+++ Text passage +++
For a project I'm trying to get data from a website only acessible when you're logged in from the site Goodreads.com. I'm new to Jsoup, since I'm using it only for this particular project. Getting the relevant data from the website is not a problem, but I can't seem to get to the particular page I need. The page I'm trying to acces is viewable only when logged in, when not logged in it rederects to the log-in page.
I've looked through the answers here, but the answers given so far have not helped.
What I have now:
String url = "http://www.goodreads.com/friend/user/7493379-judith";
Connection.Response res = Jsoup.connect("http://www.goodreads.com/user/sign_in")
.data("email", "MYEMAIL", "user_password", "MYPASSWORD")
.method(Connection.Method.POST)
.execute();
Document doc2 = res.parse();
String sessionId = res.cookie("_session_id");
Document doc = Jsoup.connect(url)
.cookie("_session_id", sessionId)
.get();
I got this far with help of the answers here, but it doesn't work, I'm still only getting the data from the log-in page it rederects to.
I have several questions:
Most importantly of course; How can I make it work?
The given answers here heve used method.(Method.POST) instead of method.(Connection.Method.POST) . When I use the first one however, I get an error that Method cannot be resolved. Anyone know why this is?
The examples I've seen have used "username" and "password" in .data() . What exactly do these refer to? I've now used the name of the input box. Is it the name, the type, the id, what exactly? Since Goodreads does not refer to the log in as the username, but as the e-mail, I assume I have to change them. (username & password doesn't work either)
Examples also use http://example.com/login.php as example url. Goodreads doesn't have a /login.php page though. Am I correct to assume I have to use the url with the log-in screen?
_session_id is the name of the relevant cookie on Goodreads.
+++
*Request 1*.
Please decide whether each statement agrees with the Jsoup login post, and answer yes or no along with the exact words from the post that settle it.
(a) The writer has used Jsoup on many earlier projects.
(b) Without logging in, the page the writer wants sends the visitor to the log-in page.
(c) Goodreads has a /login.php page.
*Request 2*.
Answer these questions using the Jsoup login post.
(a) What is the name of the relevant cookie on Goodreads?
(b) What error does the writer get when using Method.POST?
(c) To which URL does the code send the login POST?
+++ Supplied entries +++
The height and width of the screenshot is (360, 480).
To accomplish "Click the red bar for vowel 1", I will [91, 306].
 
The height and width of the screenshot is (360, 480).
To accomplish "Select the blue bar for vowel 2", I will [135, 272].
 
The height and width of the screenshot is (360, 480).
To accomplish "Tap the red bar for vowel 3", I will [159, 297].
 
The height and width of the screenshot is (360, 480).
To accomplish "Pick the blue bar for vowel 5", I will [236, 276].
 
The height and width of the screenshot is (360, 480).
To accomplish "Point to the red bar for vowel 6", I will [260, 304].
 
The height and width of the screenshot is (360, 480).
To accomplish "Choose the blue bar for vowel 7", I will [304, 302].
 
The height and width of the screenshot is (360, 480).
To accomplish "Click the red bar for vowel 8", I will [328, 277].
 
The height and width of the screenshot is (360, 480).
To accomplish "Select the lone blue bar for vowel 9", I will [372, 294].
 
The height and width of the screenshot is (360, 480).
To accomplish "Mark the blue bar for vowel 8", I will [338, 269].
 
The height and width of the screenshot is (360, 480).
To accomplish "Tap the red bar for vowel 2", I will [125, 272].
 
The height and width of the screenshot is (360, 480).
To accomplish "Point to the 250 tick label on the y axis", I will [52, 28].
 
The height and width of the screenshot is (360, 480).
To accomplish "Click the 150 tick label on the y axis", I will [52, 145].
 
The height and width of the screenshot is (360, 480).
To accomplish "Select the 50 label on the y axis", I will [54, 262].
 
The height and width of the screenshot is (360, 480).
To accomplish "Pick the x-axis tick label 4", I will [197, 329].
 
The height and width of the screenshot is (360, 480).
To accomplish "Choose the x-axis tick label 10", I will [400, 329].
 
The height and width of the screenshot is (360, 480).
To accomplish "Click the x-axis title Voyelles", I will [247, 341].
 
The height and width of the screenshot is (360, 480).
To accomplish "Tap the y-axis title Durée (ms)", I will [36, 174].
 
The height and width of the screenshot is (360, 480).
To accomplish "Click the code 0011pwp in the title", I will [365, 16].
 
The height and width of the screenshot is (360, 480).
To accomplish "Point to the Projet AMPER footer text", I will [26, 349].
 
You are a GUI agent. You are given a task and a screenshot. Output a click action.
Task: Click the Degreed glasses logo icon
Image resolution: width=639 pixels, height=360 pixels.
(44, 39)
+++
+++ Supplied entries +++
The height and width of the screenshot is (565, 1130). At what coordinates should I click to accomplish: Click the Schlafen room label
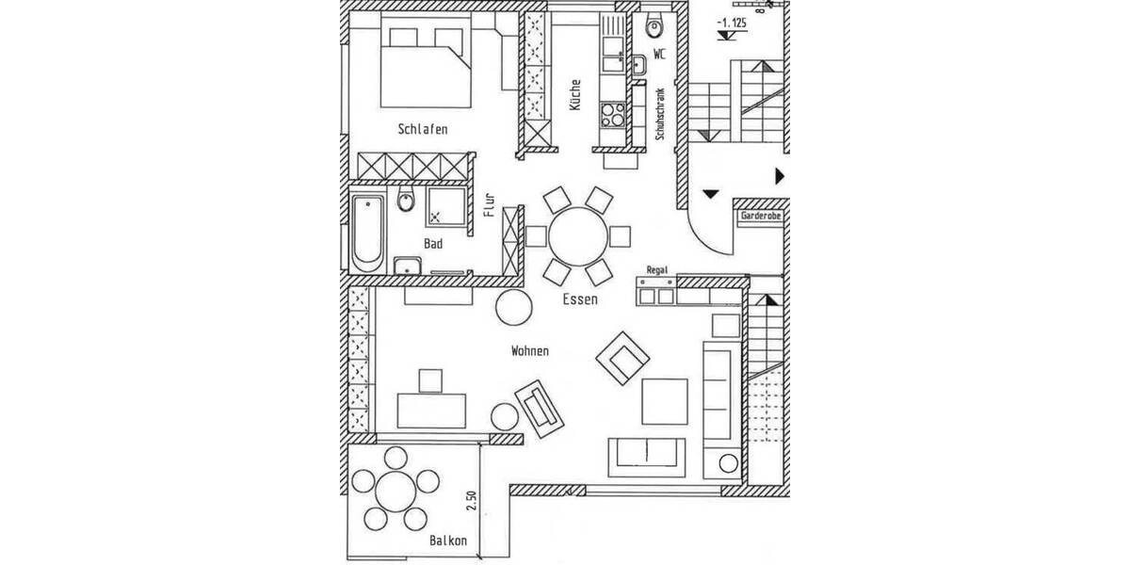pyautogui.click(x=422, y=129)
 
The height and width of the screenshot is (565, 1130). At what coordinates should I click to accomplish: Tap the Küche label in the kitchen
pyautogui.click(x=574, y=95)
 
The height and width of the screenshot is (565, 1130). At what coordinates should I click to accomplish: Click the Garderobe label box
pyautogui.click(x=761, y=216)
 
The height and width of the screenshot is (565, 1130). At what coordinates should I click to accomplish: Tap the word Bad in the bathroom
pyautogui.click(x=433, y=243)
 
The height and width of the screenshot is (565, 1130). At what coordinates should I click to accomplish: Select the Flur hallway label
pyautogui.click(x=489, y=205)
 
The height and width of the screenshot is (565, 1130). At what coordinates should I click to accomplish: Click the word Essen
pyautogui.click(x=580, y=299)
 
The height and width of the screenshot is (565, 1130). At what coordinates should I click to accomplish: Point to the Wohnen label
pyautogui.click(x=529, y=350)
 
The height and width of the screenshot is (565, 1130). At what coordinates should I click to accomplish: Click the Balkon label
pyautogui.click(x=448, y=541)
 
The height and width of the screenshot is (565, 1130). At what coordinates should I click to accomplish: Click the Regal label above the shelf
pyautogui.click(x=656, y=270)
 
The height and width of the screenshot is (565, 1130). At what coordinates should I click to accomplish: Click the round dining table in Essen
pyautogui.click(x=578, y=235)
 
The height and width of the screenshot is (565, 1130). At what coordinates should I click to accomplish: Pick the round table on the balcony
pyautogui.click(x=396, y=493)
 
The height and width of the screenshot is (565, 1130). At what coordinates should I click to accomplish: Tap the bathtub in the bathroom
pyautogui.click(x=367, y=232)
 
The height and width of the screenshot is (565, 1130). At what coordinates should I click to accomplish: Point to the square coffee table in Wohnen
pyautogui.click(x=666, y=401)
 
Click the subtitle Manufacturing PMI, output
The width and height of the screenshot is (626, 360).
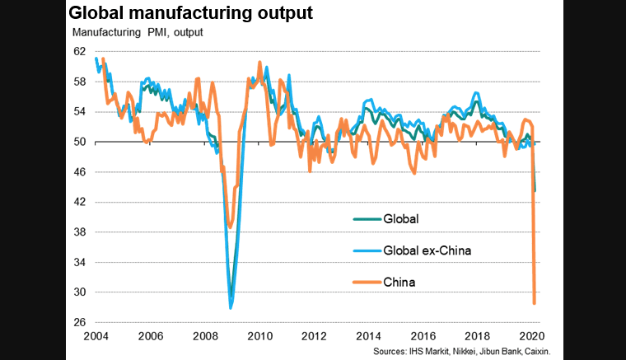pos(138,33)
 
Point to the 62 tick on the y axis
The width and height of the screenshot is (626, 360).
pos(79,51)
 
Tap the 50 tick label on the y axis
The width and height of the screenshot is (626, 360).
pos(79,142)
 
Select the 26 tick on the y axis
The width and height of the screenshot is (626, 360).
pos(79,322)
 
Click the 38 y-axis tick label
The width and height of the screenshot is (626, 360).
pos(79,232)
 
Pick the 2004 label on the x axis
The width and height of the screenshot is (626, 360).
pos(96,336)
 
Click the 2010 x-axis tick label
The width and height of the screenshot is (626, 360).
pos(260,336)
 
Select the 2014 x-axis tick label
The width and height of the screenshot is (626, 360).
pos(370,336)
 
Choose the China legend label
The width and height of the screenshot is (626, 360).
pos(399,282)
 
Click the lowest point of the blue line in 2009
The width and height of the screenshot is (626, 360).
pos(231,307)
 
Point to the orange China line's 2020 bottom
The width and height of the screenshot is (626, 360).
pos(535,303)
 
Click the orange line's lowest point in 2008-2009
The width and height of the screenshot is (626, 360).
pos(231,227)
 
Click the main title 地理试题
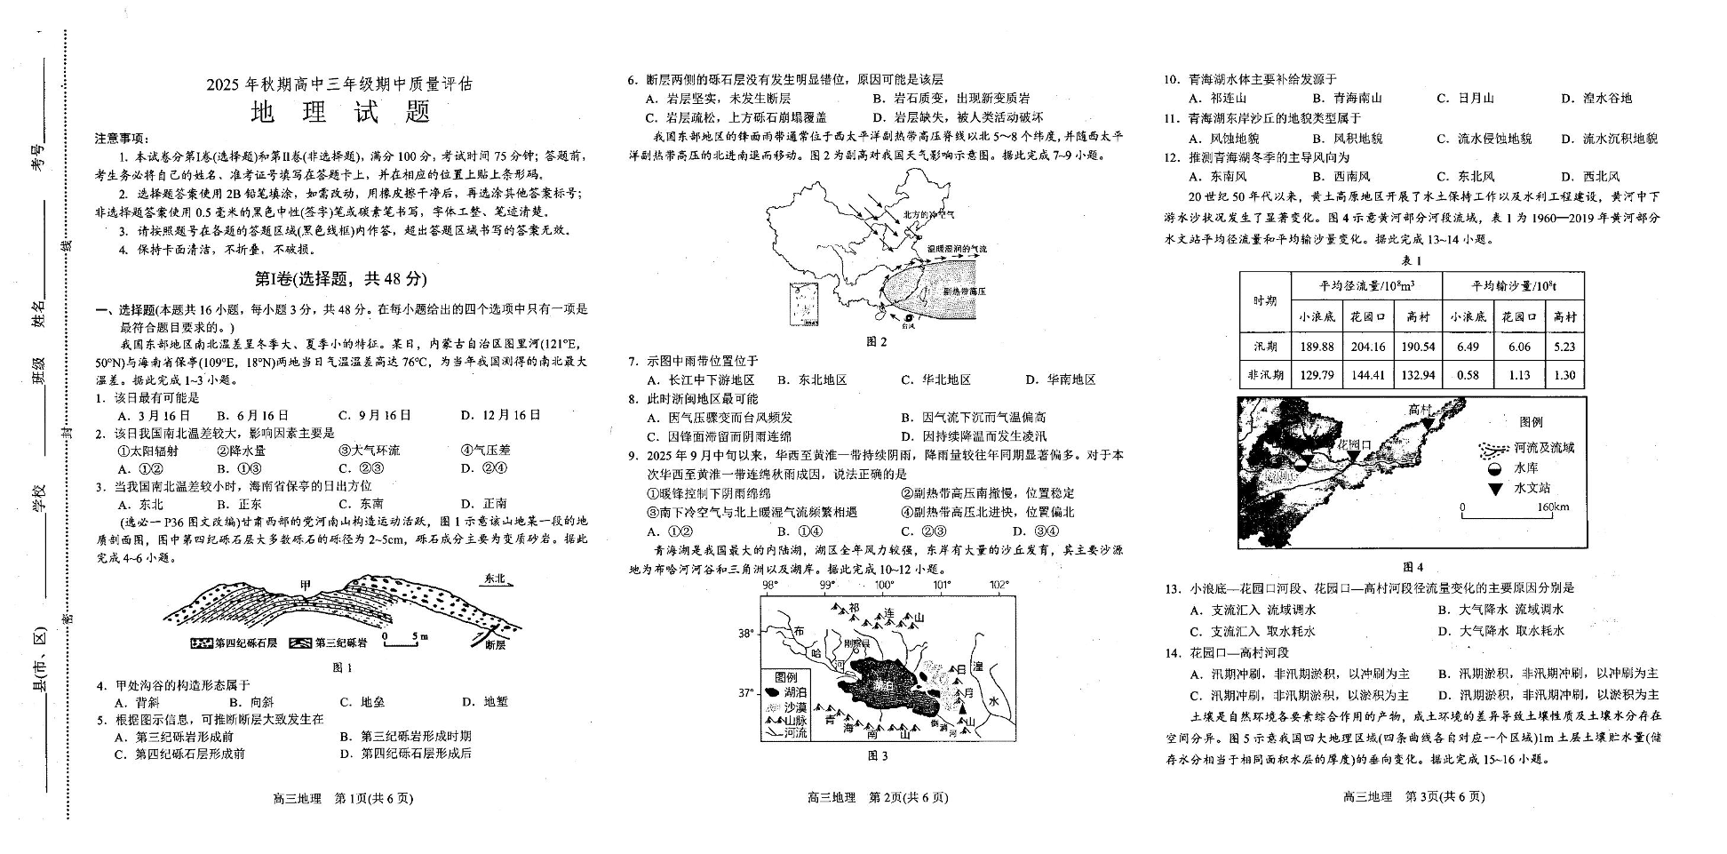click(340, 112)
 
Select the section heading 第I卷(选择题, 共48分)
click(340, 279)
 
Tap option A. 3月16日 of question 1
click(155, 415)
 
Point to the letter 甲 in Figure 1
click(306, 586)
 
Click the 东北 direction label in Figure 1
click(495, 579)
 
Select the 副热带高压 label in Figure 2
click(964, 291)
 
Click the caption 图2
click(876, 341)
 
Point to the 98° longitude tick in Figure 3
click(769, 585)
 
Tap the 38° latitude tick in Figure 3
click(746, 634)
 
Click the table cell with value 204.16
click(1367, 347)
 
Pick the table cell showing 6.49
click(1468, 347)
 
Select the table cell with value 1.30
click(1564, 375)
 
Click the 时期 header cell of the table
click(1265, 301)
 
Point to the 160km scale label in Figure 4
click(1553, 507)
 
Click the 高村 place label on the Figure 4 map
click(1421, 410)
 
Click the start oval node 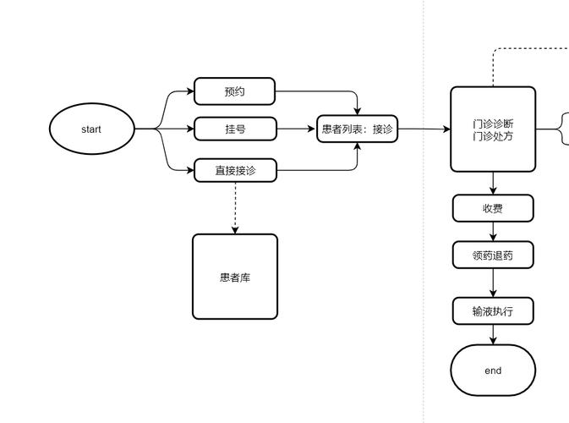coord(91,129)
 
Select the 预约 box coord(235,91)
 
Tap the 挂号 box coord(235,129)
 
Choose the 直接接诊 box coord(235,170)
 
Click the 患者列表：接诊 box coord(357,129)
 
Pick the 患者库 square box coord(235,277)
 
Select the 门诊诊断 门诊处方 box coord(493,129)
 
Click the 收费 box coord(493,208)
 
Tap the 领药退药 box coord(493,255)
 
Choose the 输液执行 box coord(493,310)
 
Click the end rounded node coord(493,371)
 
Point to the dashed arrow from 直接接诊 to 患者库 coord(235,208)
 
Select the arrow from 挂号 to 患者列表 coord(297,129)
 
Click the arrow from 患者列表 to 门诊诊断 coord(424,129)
+++
+++ Supplied entries +++
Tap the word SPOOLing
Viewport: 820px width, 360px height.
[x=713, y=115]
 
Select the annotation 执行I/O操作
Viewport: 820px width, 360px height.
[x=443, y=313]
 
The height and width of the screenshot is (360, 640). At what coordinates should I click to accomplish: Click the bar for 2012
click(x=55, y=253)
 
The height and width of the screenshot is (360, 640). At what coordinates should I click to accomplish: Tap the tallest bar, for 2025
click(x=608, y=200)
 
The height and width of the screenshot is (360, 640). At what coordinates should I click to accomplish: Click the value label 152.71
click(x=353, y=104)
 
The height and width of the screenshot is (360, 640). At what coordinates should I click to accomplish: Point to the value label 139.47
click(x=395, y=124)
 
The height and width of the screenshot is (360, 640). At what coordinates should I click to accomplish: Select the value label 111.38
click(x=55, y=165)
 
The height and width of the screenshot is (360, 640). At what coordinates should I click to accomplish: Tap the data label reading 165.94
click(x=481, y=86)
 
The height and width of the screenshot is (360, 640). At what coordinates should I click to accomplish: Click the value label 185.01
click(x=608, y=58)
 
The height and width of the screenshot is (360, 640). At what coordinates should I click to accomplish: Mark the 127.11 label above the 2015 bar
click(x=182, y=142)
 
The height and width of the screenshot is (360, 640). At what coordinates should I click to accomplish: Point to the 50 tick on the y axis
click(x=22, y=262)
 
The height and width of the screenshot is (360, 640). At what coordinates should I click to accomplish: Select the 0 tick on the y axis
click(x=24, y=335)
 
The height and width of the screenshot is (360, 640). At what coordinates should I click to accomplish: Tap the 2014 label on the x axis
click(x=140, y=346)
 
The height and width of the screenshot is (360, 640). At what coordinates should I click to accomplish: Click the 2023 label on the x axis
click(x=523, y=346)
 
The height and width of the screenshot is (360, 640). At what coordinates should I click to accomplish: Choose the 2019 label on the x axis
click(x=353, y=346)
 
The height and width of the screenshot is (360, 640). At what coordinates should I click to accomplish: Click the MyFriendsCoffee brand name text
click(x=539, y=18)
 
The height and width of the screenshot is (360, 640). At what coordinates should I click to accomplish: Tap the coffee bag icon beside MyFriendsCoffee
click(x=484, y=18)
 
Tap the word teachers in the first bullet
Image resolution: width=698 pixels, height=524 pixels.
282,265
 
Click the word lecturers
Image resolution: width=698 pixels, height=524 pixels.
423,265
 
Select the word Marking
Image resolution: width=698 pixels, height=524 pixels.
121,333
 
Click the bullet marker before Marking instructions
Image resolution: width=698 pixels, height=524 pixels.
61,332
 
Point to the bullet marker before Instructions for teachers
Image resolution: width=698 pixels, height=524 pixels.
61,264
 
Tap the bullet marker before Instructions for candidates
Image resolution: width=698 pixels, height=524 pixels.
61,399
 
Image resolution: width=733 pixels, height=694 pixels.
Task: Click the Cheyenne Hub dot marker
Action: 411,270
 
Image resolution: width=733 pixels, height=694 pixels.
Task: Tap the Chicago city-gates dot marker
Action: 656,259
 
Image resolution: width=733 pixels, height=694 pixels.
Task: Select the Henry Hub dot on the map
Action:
+++
*Expected answer 1*.
(a) No: "I'm new to Jsoup, since I'm using it only for this particular project."
(b) Yes: "when not logged in it rederects to the log-in page"
(c) No: "Goodreads doesn't have a /login.php page though."

*Expected answer 2*.
(a) _session_id
(b) Method cannot be resolved.
(c) http://www.goodreads.com/user/sign_in